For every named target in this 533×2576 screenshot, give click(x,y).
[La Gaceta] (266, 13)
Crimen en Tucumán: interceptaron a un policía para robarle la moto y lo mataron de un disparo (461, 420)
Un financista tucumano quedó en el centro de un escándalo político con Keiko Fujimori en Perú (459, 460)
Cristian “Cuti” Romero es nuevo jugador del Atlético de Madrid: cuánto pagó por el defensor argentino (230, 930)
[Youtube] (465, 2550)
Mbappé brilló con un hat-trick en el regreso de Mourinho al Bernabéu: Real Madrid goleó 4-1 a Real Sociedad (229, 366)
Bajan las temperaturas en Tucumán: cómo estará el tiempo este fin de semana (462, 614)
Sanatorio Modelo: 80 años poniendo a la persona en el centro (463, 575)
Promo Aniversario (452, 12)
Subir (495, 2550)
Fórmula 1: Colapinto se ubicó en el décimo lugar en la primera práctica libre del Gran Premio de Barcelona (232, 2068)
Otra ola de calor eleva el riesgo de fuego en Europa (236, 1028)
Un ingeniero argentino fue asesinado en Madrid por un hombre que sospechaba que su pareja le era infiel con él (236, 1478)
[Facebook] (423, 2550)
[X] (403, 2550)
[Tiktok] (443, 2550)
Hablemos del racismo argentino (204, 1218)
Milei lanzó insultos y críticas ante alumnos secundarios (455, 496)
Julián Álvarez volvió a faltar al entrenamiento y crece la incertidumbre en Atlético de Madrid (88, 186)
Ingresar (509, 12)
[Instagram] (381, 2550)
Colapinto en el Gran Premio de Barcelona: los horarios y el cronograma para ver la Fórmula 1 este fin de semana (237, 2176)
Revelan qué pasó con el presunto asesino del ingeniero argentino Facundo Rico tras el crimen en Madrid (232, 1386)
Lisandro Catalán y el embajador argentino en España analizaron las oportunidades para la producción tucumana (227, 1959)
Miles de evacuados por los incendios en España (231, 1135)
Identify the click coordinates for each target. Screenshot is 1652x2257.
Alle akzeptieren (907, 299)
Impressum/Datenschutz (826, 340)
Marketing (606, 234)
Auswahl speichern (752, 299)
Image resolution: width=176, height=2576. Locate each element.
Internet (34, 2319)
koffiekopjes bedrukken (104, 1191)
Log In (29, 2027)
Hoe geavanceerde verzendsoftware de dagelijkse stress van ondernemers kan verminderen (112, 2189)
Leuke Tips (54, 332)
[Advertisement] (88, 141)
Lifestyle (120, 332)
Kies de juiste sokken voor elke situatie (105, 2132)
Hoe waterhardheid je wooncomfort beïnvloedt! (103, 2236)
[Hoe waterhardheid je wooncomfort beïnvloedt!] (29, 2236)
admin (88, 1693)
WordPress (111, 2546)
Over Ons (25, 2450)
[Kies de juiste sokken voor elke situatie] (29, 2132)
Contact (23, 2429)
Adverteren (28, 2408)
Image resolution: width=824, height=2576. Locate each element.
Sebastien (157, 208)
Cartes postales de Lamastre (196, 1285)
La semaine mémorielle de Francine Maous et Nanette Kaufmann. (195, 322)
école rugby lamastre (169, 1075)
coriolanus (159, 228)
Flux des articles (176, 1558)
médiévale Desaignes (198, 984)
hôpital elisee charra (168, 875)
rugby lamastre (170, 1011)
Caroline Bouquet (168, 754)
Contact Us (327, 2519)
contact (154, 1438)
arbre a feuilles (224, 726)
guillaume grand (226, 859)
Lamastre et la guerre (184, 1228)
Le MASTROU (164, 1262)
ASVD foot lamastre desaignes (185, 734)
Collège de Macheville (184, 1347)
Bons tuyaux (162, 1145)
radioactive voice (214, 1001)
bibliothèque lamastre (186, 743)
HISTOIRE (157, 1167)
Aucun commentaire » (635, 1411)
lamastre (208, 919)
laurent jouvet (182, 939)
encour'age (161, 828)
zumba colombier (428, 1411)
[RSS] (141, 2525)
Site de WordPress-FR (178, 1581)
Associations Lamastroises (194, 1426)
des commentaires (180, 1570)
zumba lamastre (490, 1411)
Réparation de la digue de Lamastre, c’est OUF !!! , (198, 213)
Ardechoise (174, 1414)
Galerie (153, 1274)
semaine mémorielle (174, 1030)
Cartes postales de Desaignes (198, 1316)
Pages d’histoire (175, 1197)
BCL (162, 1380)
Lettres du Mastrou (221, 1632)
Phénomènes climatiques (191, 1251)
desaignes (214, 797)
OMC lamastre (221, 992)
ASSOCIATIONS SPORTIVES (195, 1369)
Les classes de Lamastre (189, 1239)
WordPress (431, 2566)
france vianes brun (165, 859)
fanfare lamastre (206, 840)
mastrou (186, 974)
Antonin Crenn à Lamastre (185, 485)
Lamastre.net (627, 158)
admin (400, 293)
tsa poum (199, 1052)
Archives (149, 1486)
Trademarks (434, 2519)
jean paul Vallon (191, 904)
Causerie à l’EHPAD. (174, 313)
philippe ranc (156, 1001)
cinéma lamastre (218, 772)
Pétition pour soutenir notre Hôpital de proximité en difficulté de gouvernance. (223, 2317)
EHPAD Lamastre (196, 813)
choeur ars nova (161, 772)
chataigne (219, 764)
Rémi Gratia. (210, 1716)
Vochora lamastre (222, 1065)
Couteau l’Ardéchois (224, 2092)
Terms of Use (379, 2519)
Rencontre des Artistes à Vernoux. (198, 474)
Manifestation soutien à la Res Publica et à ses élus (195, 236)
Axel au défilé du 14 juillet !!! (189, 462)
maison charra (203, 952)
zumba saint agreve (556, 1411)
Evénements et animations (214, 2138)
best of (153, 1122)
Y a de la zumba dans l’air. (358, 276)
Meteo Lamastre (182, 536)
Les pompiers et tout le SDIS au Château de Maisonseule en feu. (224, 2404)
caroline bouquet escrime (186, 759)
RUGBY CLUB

* EXERCISE OBJECTIVE *
Every line above with the string "Cartes" in it should be copied into the answer.

* WRITTEN SOLUTION *
Cartes postales de Lamastre (196, 1285)
Cartes postales de Desaignes (198, 1316)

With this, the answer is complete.